Beaurepaires is expected to significantly refurbish its building over the next 12 months. The property will be auctioned on-site on Friday, August 26.

Sydney: Darling St duo to test Balmain market

Agents are backing the emerging status of Balmain’s Darling St as one of Sydney’s most elite retail strips to deliver big returns on a pair of shops within the precinct.

The freehold titles at 359-361 Darling St are currently home to international fashion retailer Bassike and Japanese restaurant Mushiro, and their sale comes at a time when Balmain is “tremendous growth”, according to selling agent Miron Solomons, from Colliers International.

Two freehold titles at this popular Balmain corner are up for sale.

Two freehold titles at this popular Balmain corner are up for sale.

“Darling St, in the heart of Balmain, is on the edge of being Sydney’s best performing suburban retail strip,” Solomons says.

“There is strong renewed interest in the harbourside suburb, with support from a loyal population of 30-somethings young professionals who in recent years have helped the area become a Sydney hotspot for both residential and commercial property values.”

The two titles across the 335sqm block currently draw an annual income of $215,000, plus GST, and are currently in private ownership.

Melbourne: Owner-occupier pays $5.1 million for Cremorne warehouse

Inner-city Cremorne is continuing to prove popular as a Melbourne investment hotspot, with the sale of a warehouse rolling well beyond its reserve price.

Five bidders made a play for the property at 11-13 Cubitt St after a local investor put it on the market with vacant possession, with the fierce competition driving the price to $5.1 million.

The warehouse consists of a single-level building covering 624sqm, with a small office area and two roller doors.

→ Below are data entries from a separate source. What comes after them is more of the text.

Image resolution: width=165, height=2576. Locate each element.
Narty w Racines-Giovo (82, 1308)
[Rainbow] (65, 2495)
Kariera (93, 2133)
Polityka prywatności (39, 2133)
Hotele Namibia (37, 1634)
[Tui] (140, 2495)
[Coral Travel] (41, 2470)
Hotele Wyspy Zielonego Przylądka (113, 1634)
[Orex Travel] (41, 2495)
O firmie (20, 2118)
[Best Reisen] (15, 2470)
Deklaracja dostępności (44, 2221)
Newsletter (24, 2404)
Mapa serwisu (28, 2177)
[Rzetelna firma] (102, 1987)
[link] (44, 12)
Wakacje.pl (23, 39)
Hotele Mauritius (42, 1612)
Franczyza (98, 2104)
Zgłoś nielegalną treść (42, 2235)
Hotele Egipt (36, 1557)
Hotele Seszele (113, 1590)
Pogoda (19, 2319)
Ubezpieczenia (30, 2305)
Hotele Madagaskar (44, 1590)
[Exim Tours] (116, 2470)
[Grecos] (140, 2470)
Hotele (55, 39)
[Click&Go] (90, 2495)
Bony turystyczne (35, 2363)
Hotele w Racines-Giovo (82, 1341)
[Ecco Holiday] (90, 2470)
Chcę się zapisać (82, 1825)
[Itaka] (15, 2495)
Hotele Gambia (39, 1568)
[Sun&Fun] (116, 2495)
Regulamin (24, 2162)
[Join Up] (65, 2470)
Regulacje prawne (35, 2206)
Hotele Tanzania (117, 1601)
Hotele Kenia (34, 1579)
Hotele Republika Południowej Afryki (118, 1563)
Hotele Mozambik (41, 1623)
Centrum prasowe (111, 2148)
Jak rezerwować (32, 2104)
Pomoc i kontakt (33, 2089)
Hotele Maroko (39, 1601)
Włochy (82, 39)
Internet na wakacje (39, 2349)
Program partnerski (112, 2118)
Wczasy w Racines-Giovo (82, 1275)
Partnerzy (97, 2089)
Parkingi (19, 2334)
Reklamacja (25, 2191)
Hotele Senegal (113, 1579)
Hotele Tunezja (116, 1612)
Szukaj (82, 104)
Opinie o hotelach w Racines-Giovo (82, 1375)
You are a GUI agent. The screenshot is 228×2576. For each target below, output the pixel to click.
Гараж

The single-level warehouse in Cremorne sold for $5.1 million.

The single-level warehouse in Cremorne sold for $5.1 million.

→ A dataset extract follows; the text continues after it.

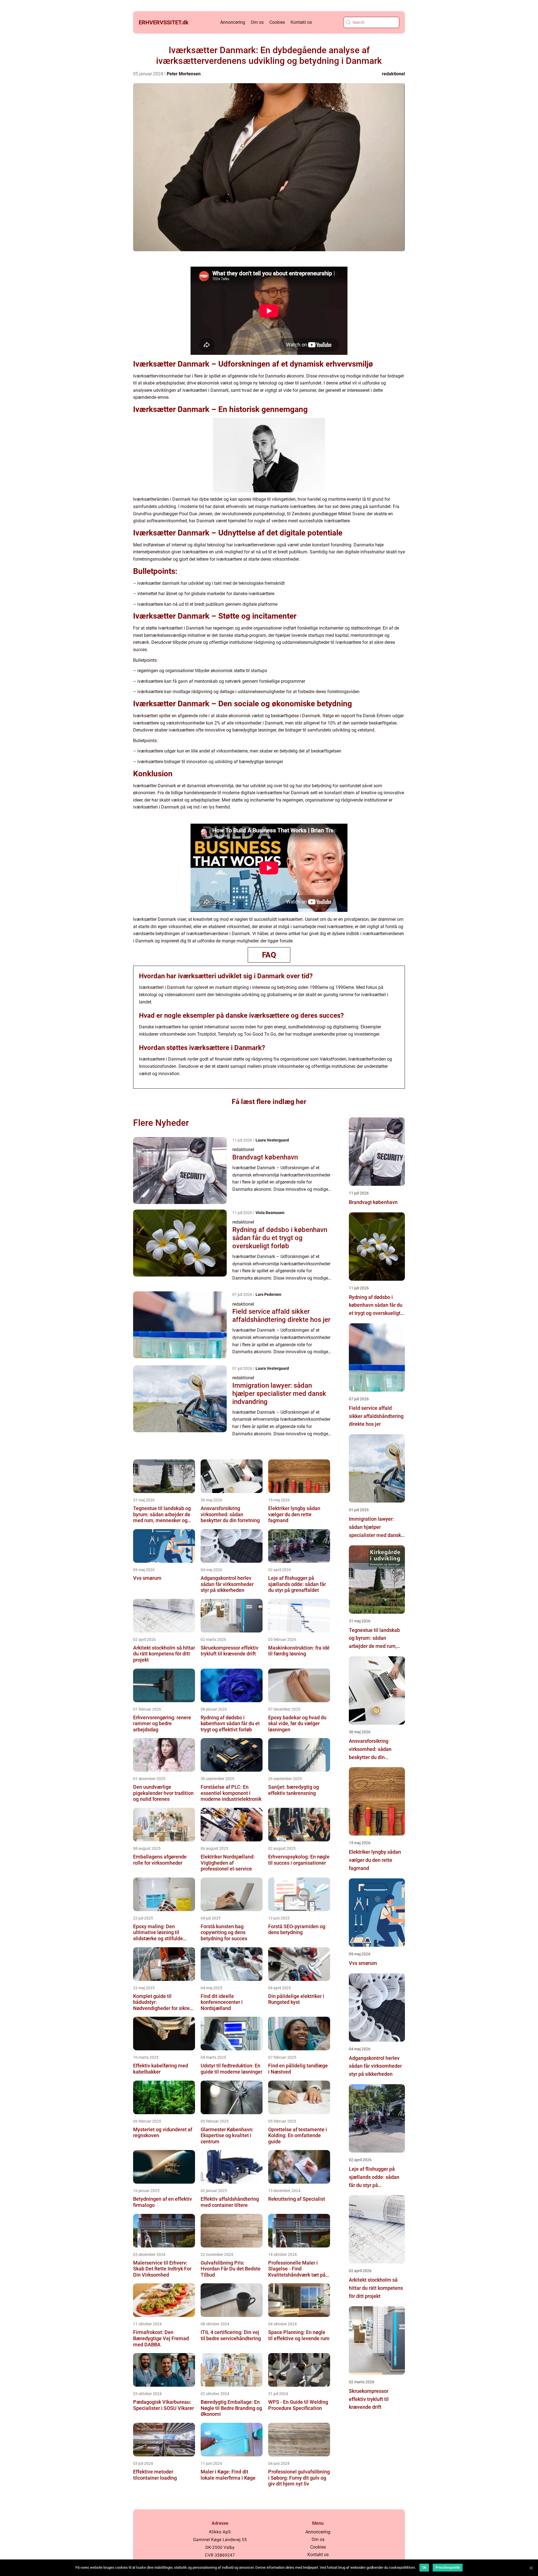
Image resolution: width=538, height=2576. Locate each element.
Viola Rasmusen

Teska Carson’s Matthew Feld sold the property in conjunction with Lemon Baxter’s Paul O’Sullivan and Ned Kufic, and says Cremorne’s position, just 2km from the CBD, remains a significant drawcard.

“Properties in this area – right on Melbourne’s CBD fringe – are always going to attract some interest and this was no exception,” Feld says

“We had numerous enquiries from owner-occupiers, developers and investors, including self-managed super funds, and so it was no surprise that the auction drew such a great crowd and very competitive bidding process.”

Victoria: Timing right for Wimmera silo sale

A significant grain-handling facility in Victoria’s West Wimmera region is being put to market as the industry braces for a bumper cropping year.

Located at Charam the 28.31ha facility, owned by the Holland family and Emerald Grain,  is the go-to property for around 80 growers in the areas between Naracoorte, Casterton, Hamilton and Horsham.

The facility features a total storage capacity of 90,000 tonnes, courtesy of its 16 silos, two substantial grain sheds, a smaller grain shed and two grain bunkers with expansion capabilities.

The grain facility at Charam in regional Victoria.

The grain facility at Charam in regional Victoria.

CBRE’s Phil Schell is managing the expressions of interest campaign, which is expected to see action from both local and offshore groups.

“A syndicate of farmers could look to acquire the property or it might be purchased by an investor with a view to striking a leasehold arrangement with growers or commodity traders,” Schell says.

“We also expect to field interest from corporate players within the grains industry.”